Inside the throne hall, torches hissed in their sconces. The flames, once proud, now stuttered as if choking on the weight of sleepless air. Walls that once echoed with laughter and music now pressed inward like they too were holding their breath.
At the castle’s heart, anxiety curled into every corridor. The war council had long adjourned. Servants whispered in shadows, prayers mouthed with cracked lips. Some wept. Others simply ’waited’—for sleep, for madness, for the unraveling to complete its circle.
No one dreamed.
No one rested.
Everyone was awake.
Claire lay in Atlas’s bed.
She hadn’t meant to.
She’d told herself it was just proximity. Just convenience. But the sheets still carried his scent—iron and smoke, layered with something bitter-green, like scorched sage. She hadn’t changed them. Not out of loyalty. Not out of mourning. But because to touch anything would be to admit he might not return.

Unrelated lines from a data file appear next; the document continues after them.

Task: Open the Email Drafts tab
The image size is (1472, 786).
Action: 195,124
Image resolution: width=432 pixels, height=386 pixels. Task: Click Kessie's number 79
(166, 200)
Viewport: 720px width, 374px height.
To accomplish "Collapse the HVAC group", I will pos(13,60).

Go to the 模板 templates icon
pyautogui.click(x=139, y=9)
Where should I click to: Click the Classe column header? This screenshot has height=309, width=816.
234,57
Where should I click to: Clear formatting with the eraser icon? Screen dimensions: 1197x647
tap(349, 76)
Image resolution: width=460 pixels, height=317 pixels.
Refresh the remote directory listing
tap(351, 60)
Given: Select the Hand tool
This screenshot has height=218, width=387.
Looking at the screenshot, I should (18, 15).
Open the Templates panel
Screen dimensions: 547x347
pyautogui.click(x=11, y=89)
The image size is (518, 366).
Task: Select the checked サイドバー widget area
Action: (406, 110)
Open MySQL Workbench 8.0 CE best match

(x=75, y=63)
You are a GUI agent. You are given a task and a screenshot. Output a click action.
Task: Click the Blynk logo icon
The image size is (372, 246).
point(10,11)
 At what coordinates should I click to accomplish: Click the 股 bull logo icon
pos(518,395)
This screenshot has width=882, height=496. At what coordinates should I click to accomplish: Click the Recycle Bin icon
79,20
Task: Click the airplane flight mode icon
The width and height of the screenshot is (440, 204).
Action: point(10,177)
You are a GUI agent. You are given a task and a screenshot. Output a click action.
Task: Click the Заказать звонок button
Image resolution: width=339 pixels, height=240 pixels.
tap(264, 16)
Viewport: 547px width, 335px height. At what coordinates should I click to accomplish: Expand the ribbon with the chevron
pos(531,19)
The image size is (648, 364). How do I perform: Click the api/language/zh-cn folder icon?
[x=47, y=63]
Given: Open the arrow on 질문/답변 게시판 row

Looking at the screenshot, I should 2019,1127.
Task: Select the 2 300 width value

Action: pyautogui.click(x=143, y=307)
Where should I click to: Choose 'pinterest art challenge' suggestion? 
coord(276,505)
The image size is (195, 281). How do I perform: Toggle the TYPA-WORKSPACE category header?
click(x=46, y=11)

The blankets were cold. The room too quiet. Her body ached in ways she couldn’t name.
She’d tried to sleep. Gods knew she’d tried.
Once. Twice. A dozen times. But sleep stood just beyond her reach like a glass wall she couldn’t shatter. Every time her eyes closed, she felt herself ’hovering’—never falling. As if the world had clipped its own wings.
Sweat clung to her throat. Her breath came too fast.
Claire sat up, dragging the sheet with her, fingers curled tight around the cloth.
"Atlas..." she whispered. Her voice was smaller than she remembered it being. "Where... are you?"
The silence didn’t answer.
But the air shifted.
As if something was listening.
.
.
Elsewhere, down a corridor almost forgotten by palace scribes, someone died.
Not with a scream. Not with a shout. Just a soft gasp, like the world sucking its teeth.
The boy had not seen it coming.
One moment, he was tangled in silk sheets with pleasure he never felt before with laughter. The next, his throat was opened in a smile he hadn’t meant to make. Blood surged like a second heartbeat. His fingers twitched once, brushing the hand of the woman who had kissed him moments before.
Isabella stood over him. Unbothered. Naked. Triumphant.
Her skin shimmered in the torchlight. Not glowing—’gleaming’, like a blade recently drawn. She rolled her shoulders, cracked her neck, and stepped over the corpse like it was a rug.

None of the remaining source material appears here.